Start of Raw data

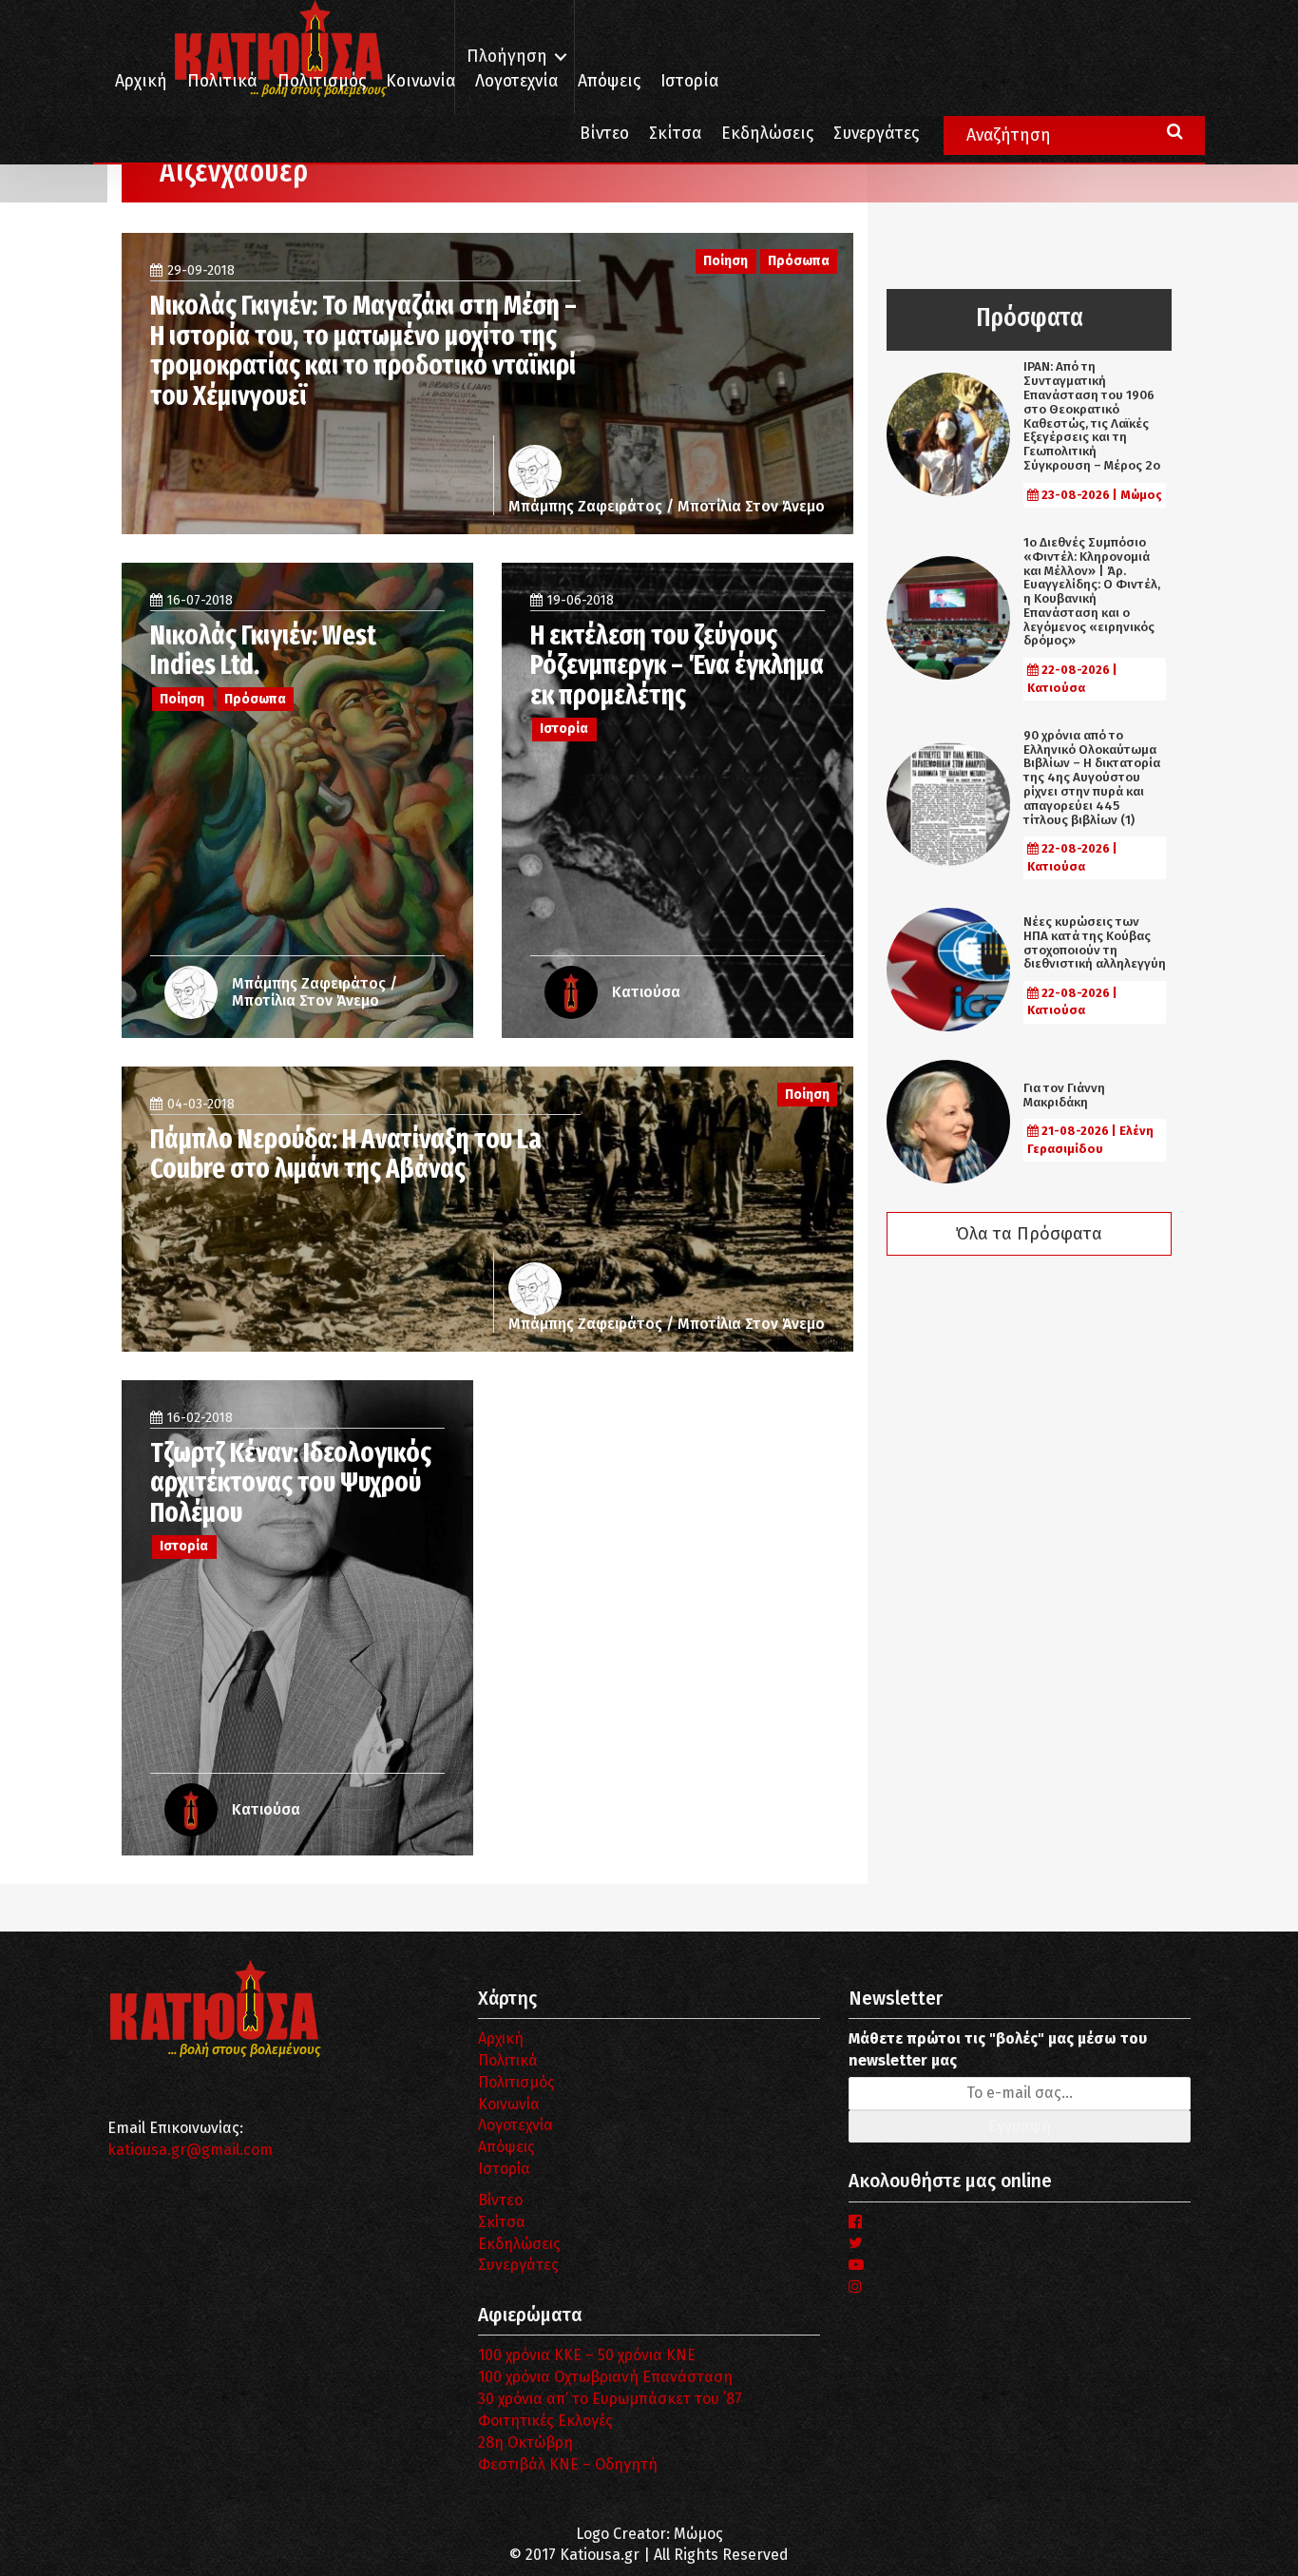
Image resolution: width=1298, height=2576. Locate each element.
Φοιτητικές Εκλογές (545, 2421)
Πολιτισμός (321, 81)
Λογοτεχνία (515, 2125)
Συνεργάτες (876, 134)
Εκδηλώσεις (767, 134)
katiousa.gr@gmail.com (190, 2150)
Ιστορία (689, 81)
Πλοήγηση (507, 57)
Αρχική (141, 81)
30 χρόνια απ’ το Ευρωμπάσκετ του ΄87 (610, 2399)
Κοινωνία (420, 81)
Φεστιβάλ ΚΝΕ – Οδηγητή (568, 2464)
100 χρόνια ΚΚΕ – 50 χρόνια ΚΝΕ (587, 2355)
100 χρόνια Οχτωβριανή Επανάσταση (605, 2377)
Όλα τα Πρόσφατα (1029, 1233)
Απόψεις (609, 81)
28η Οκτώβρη (525, 2442)
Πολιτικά (222, 81)
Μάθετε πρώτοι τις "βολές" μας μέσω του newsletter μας (998, 2049)
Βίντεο (604, 134)
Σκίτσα (675, 134)
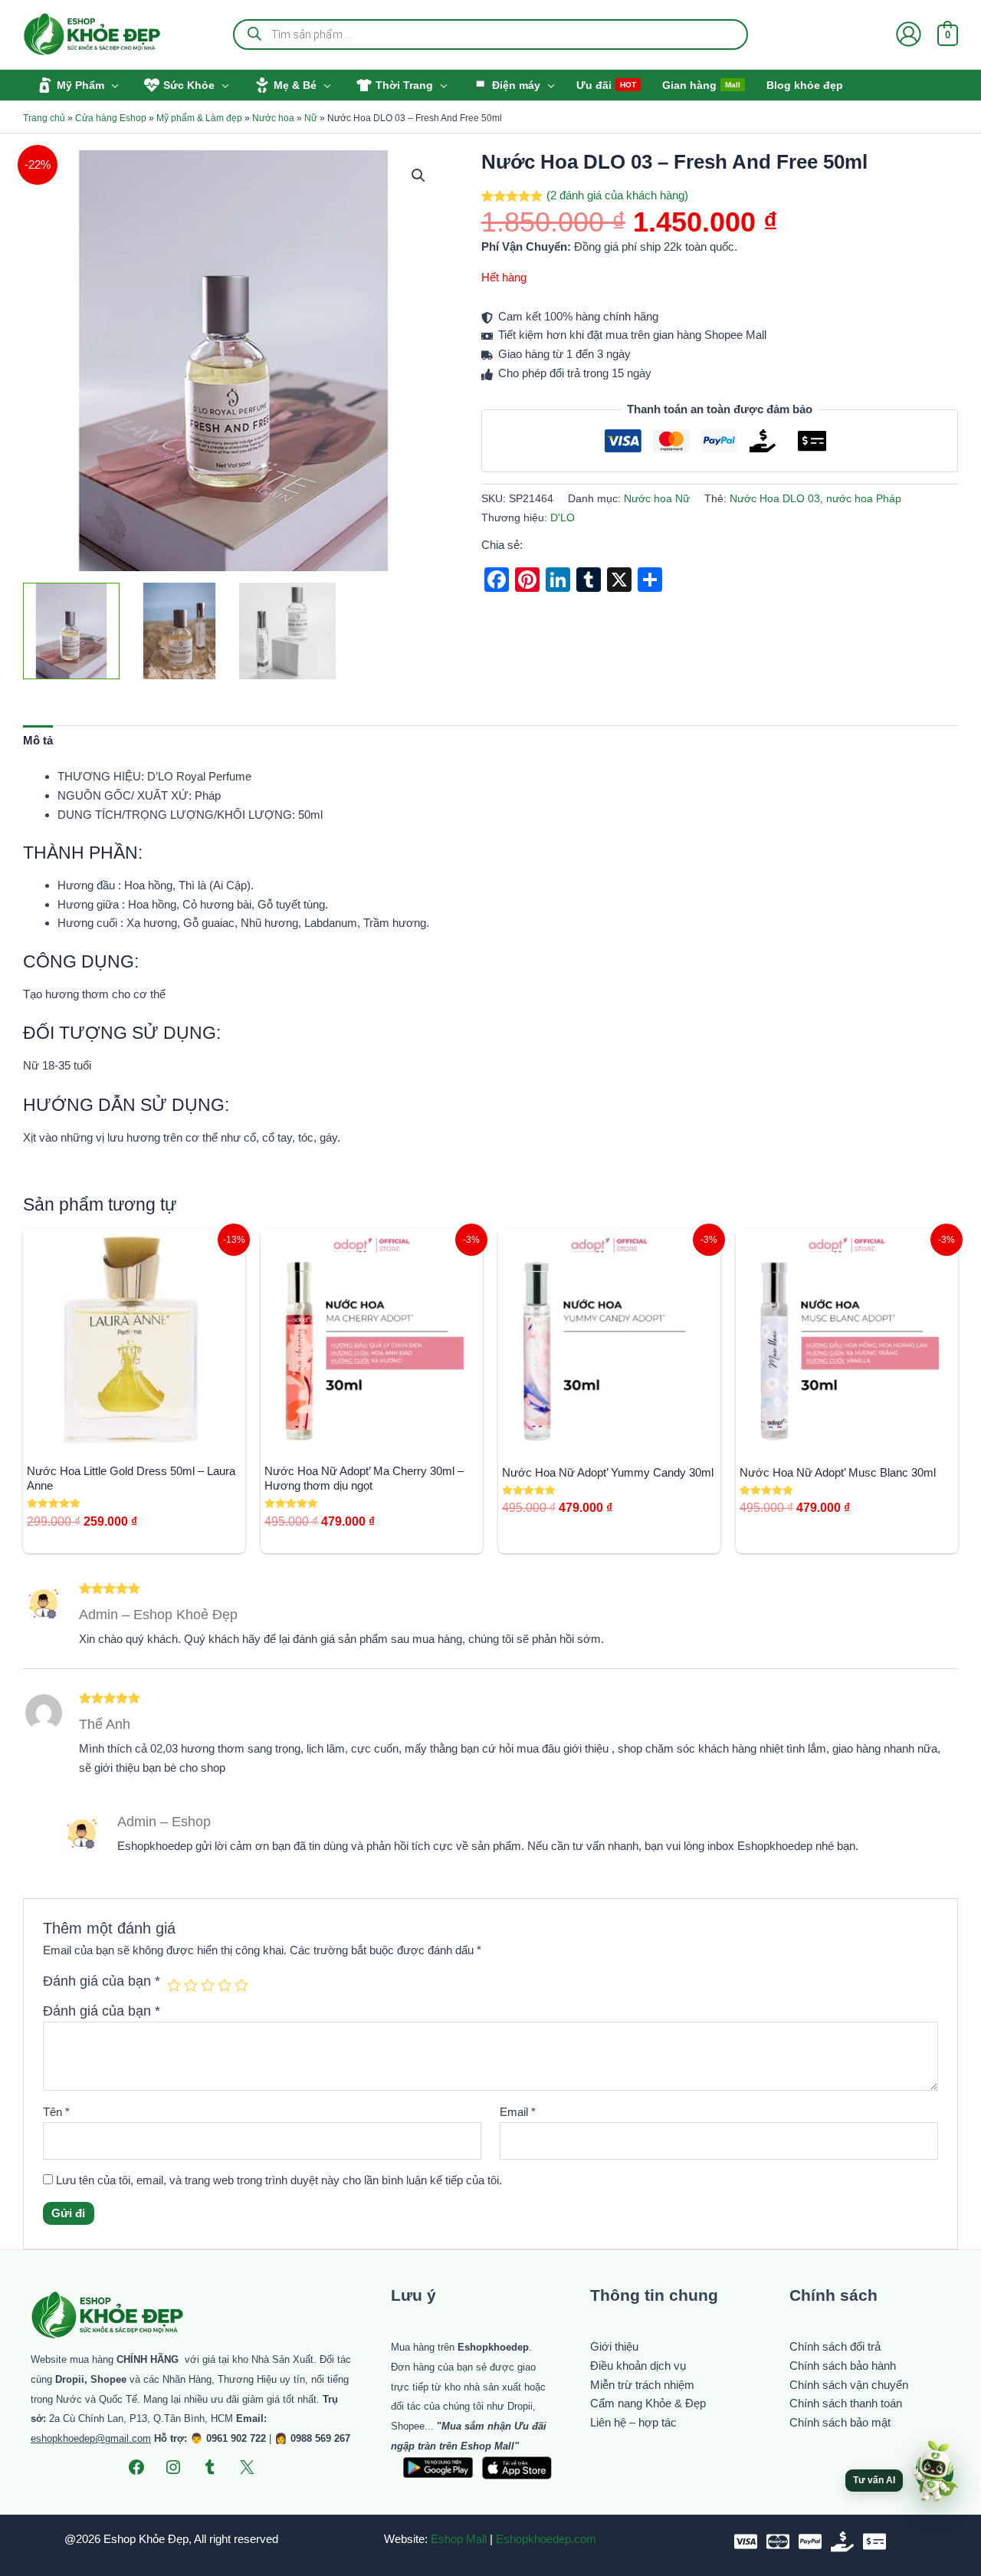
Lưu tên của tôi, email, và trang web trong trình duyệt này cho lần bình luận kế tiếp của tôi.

End of Raw data

> **Task description**
Reproduce only the lines between the line with "Βίντεο (604, 134)" and the final line of the records, both included, so that the copy matches them exactly and contains no pictures.

> **Your response**
Βίντεο (604, 134)
Σκίτσα (675, 134)
Lưu tên của tôi, email, và trang web trong trình duyệt này cho lần bình luận kế tiếp của tôi.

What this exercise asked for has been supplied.